What we're reading, December 9, 2015: the federal government recovered $200 million from state's whose health insurance exchanges faltered; drug cocktails are responsible for majority of drug overdose deaths in Massachusetts; and healthcare organizations are not confident in their ability to share patient data while protecting patient privacy.
The Affordable Care Act remains a controversial topic in the United States, but the government recently announced it has been able to recoup more than $200 million in funding from states that tried to set up their own health insurance exchanges and ran into problems. The federal government had granted more than $4 billion to 17 states, but exchanges have struggled and Hawaii, Nevada, and Oregon all chose to close their exchanges, reported The Wall Street Journal.
The majority of drug overdose deaths in Massachusetts are being attributed to drug cocktails that combine a prescription opioid or heroin with some other drug or alcohol. Kaiser Health News reported that an analysis from the Harvard T.H. Chan School of Public Health found fentanyl, which is more powerful than heroin, was present in more than one-third of the deaths. Even physicians specializing in addiction medicine and who treat patients in recovery face the challenge of what to prescribe that won’t cause a serious adverse reaction.

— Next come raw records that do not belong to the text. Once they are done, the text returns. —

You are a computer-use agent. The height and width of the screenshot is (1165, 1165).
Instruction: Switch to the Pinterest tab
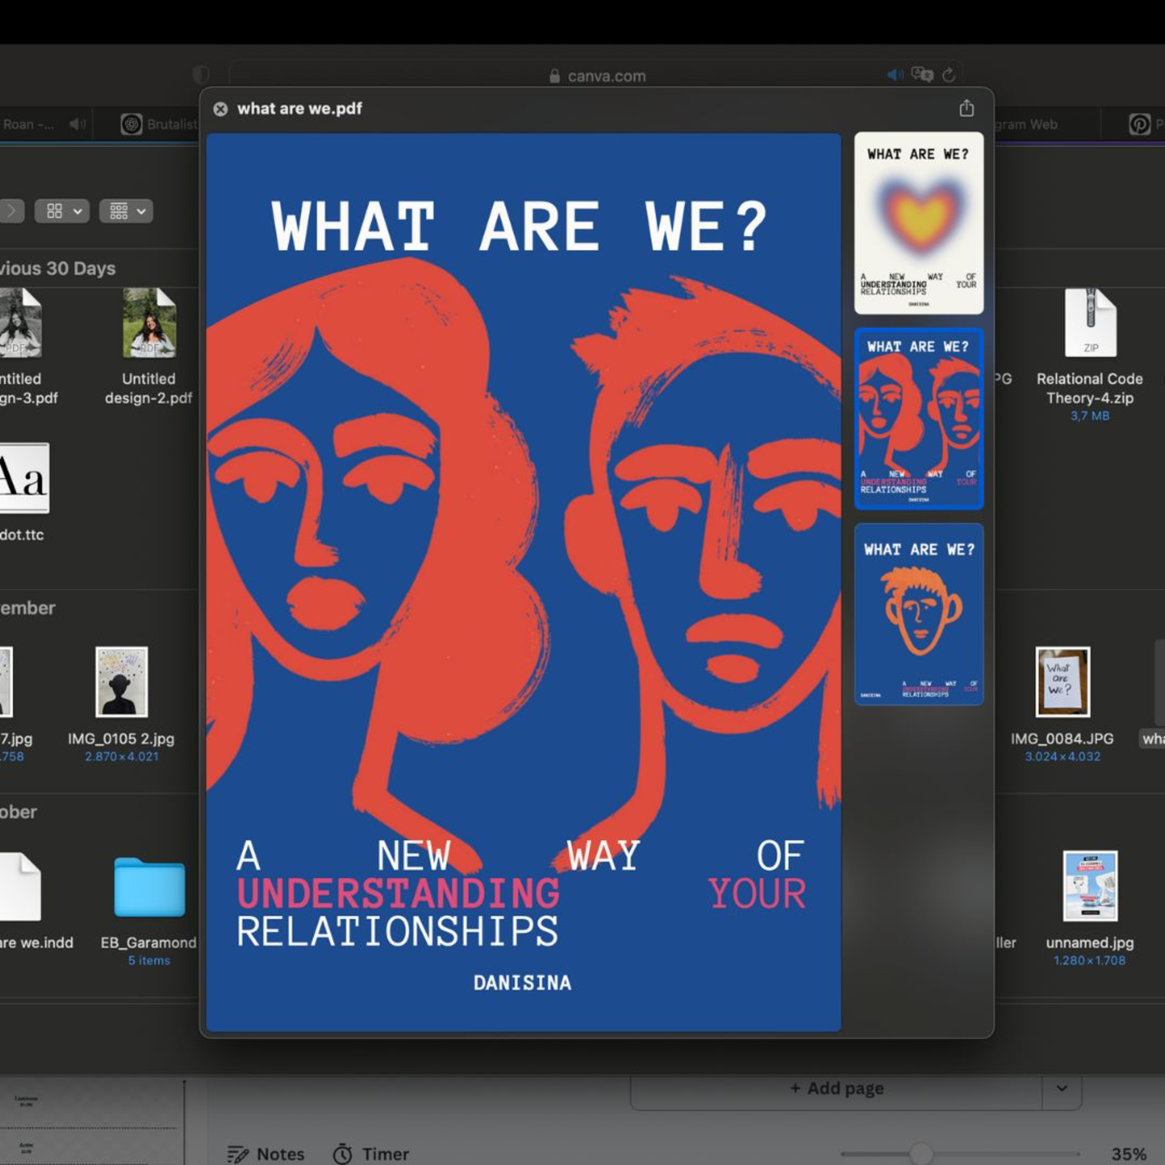(1140, 124)
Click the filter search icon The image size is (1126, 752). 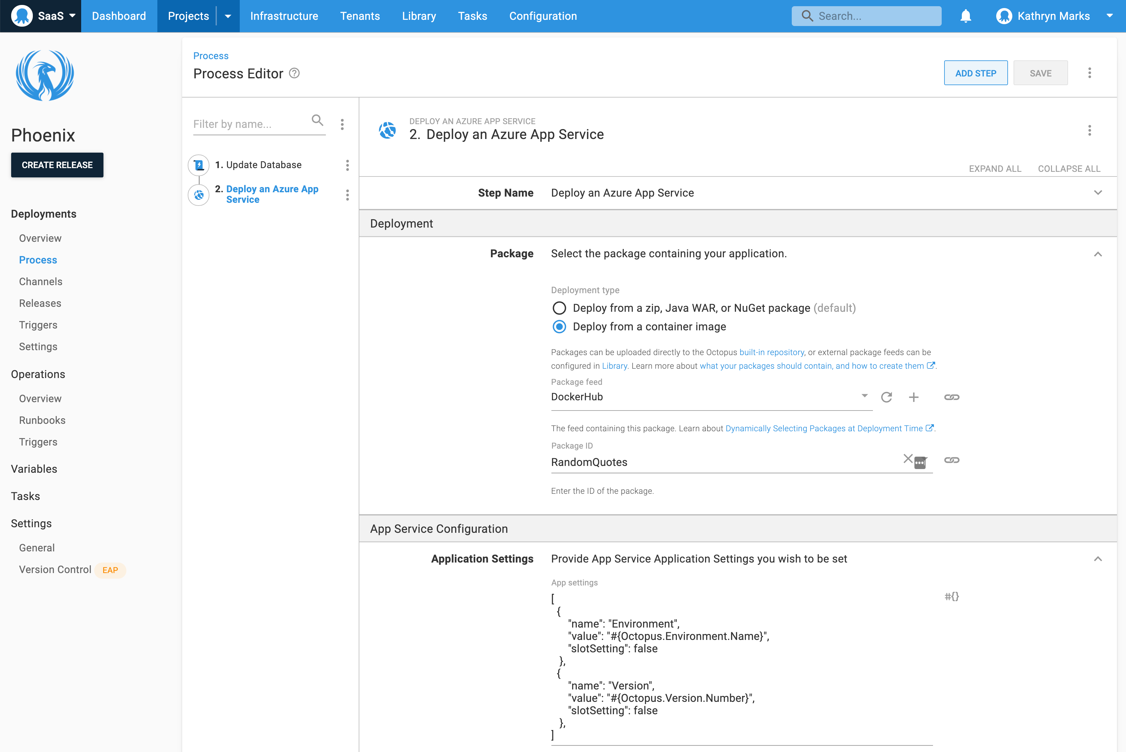pos(318,120)
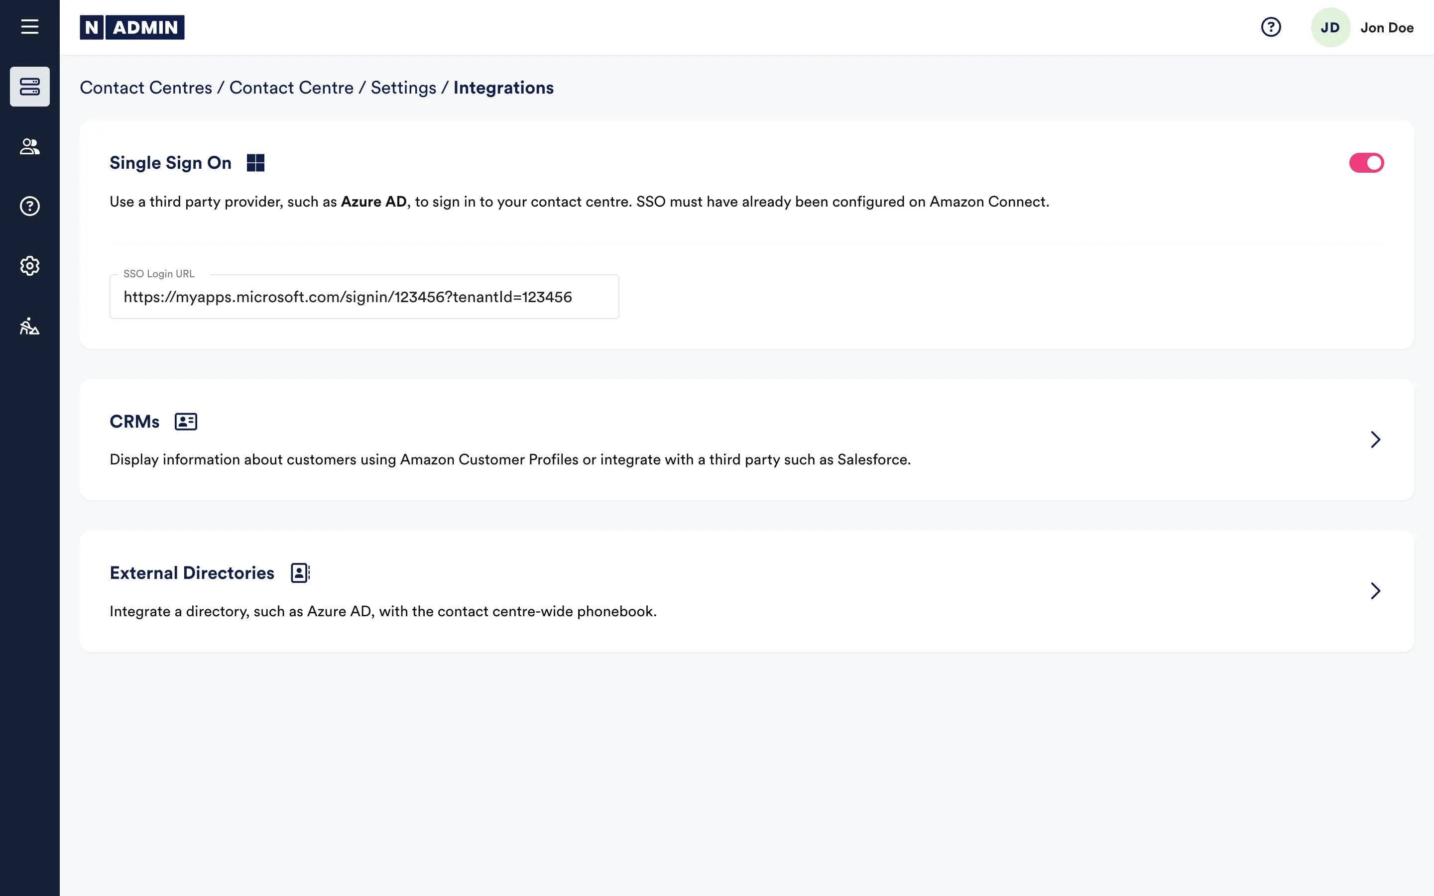Image resolution: width=1434 pixels, height=896 pixels.
Task: Click the Microsoft icon beside Single Sign On
Action: 256,162
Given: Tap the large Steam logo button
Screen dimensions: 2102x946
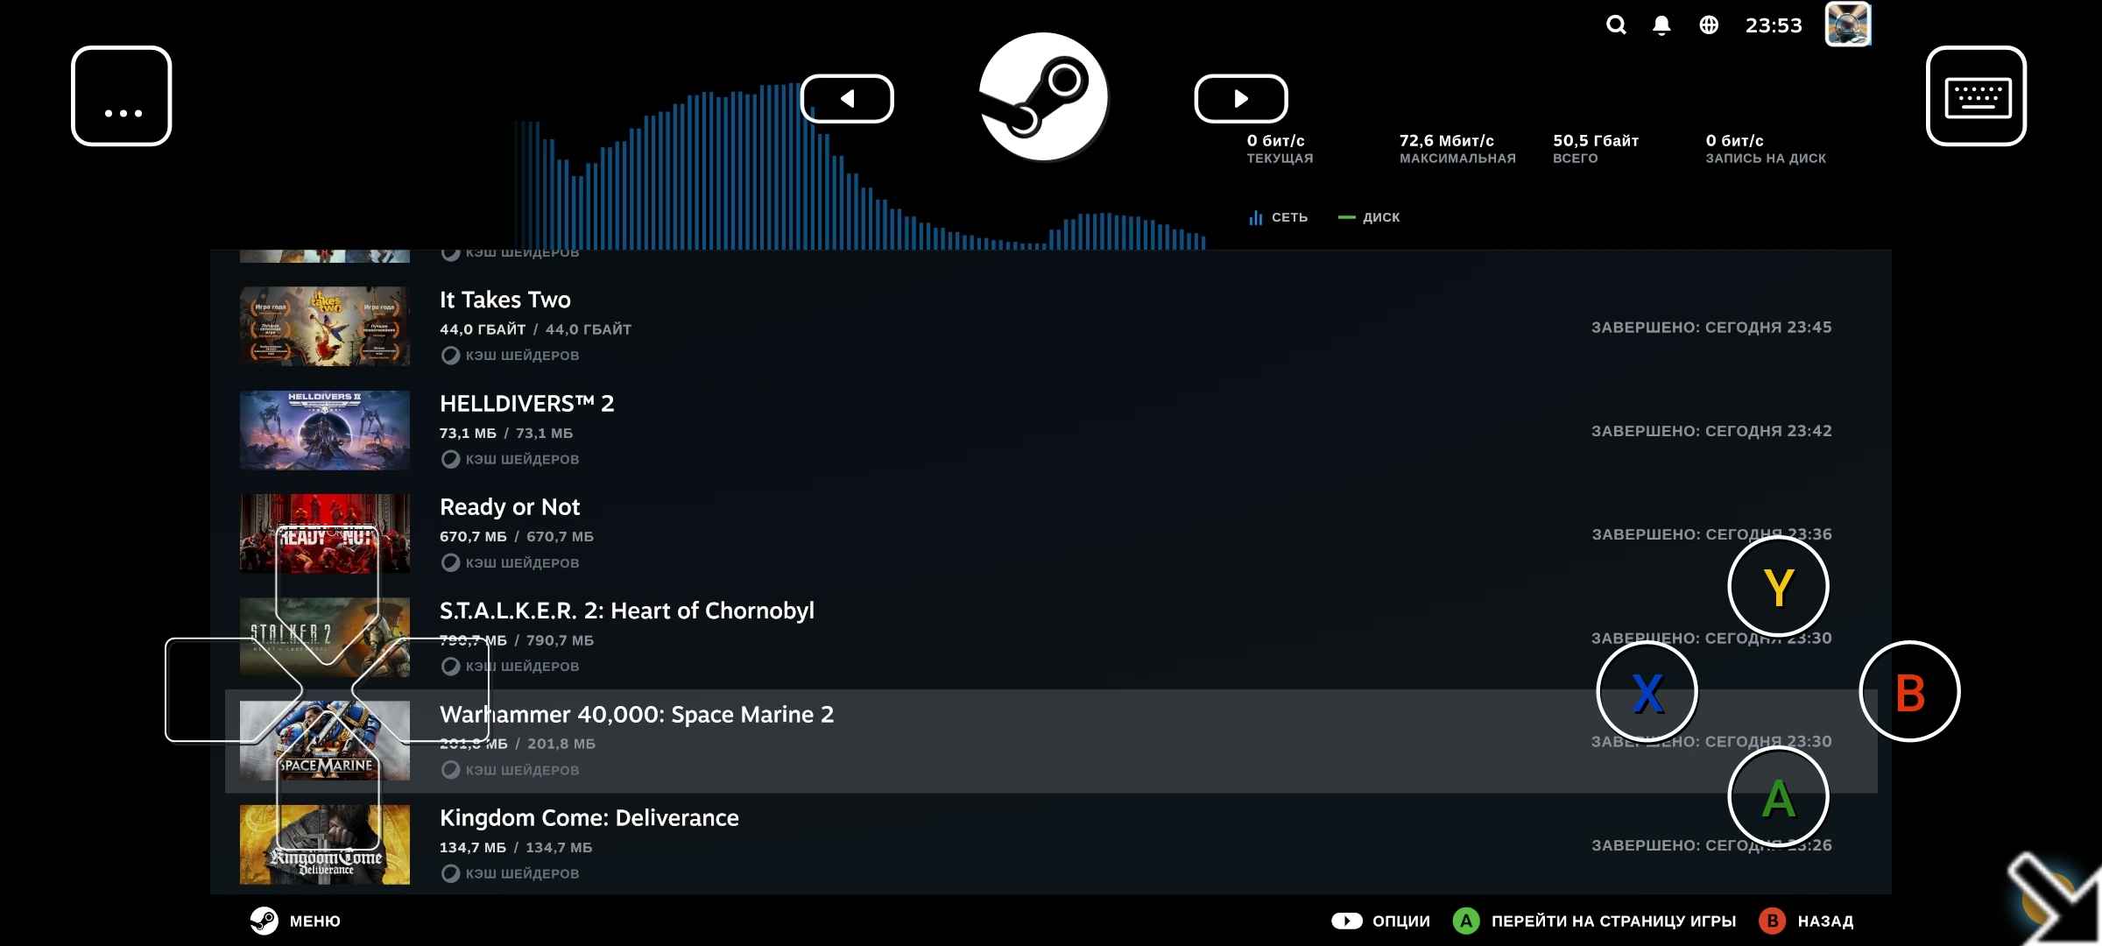Looking at the screenshot, I should (x=1043, y=97).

Demand for access to health data is on the rise, but healthcare organizations might not be able to ensure patient privacy, according to a new survey. More than two-thirds of healthcare organizations lack complete confidence in their ability to share data without risking patients’ privacy, according to Healthcare Informatics. In addition, the survey found individuals lack familiarity with advanced methods of de-identifying data and most organizations use data sharing approaches that increase risk.